Now, we’re not asked about the force magnitude itself, but rather its direction. We can see though that this realization impacts our answer to the force direction. That’s because a force of zero has no direction to it. So our answer to this question can simply be that there is no force acting on the wire. Since there’s no force, there’s no direction. And this then is our answer.

Let’s take a moment now to summarize what we’ve learned about force on conducting wires in magnetic fields. Starting out, we saw that if a current-carrying wire is placed in a magnetic field, it may experience a force. We say “may” because if the magnetic field that the current-carrying wire is in is perpendicular to the current, then that magnetic force experienced by the wire is equal to the magnetic field strength times the current magnitude times the length of the wire that’s in the field.

But on the other hand, if the magnetic field and the wire are arranged differently so that the magnetic field is parallel to the current, then in that case there’s no force on the wire. So if we have a situation that looks like this, where 𝐵 and 𝐼 are perpendicular, then we do have a nonzero force acting on that wire, 𝐵 times 𝐼 times 𝐿. But if our scenario looks like this, where 𝐵 and 𝐼 are parallel, no magnetic force is exerted on the wire.

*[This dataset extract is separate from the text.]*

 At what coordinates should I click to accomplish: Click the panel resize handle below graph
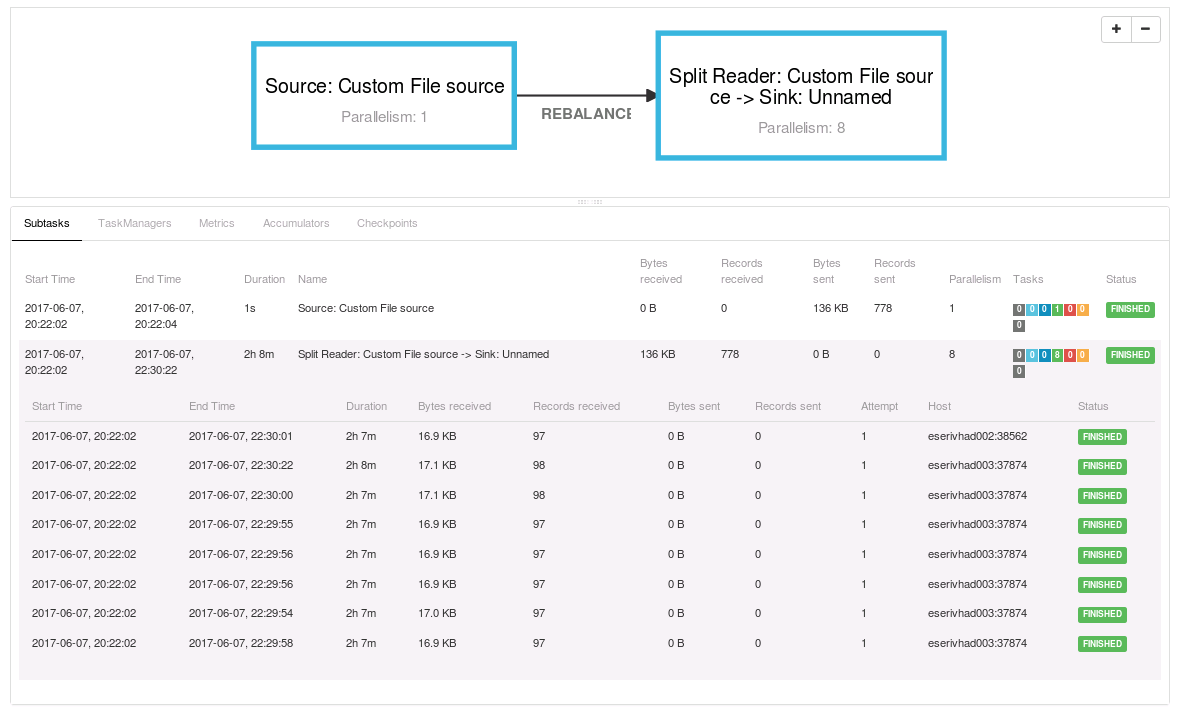point(589,202)
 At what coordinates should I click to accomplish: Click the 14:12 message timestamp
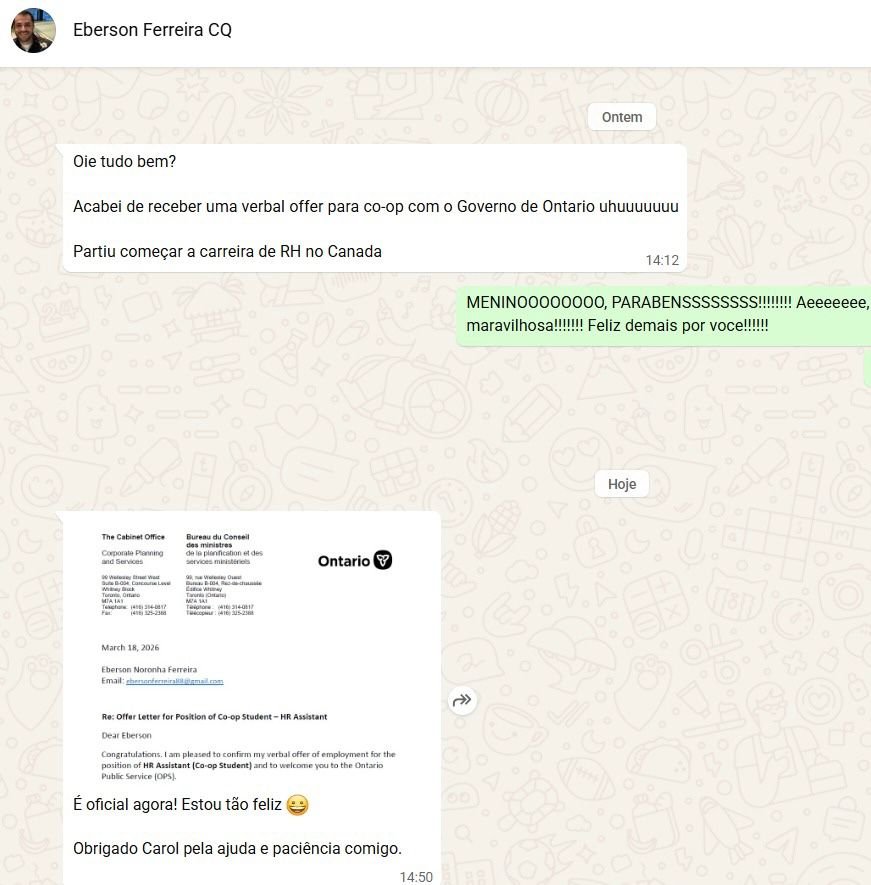pyautogui.click(x=662, y=260)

And lastly, when there is a force on a current-carrying wire in a magnetic field, Fleming’s left-hand rule shows us how to find the direction of that force. We do it by pointing our index finger in the direction of the magnetic field 𝐵, our middle finger in the direction of conventional current in the wire, and then, perpendicular to both those directions, we point our thumb. And our thumb gives the direction of the resultant magnetic force on the wire in the field. This is a summary of force on conducting wires in magnetic fields.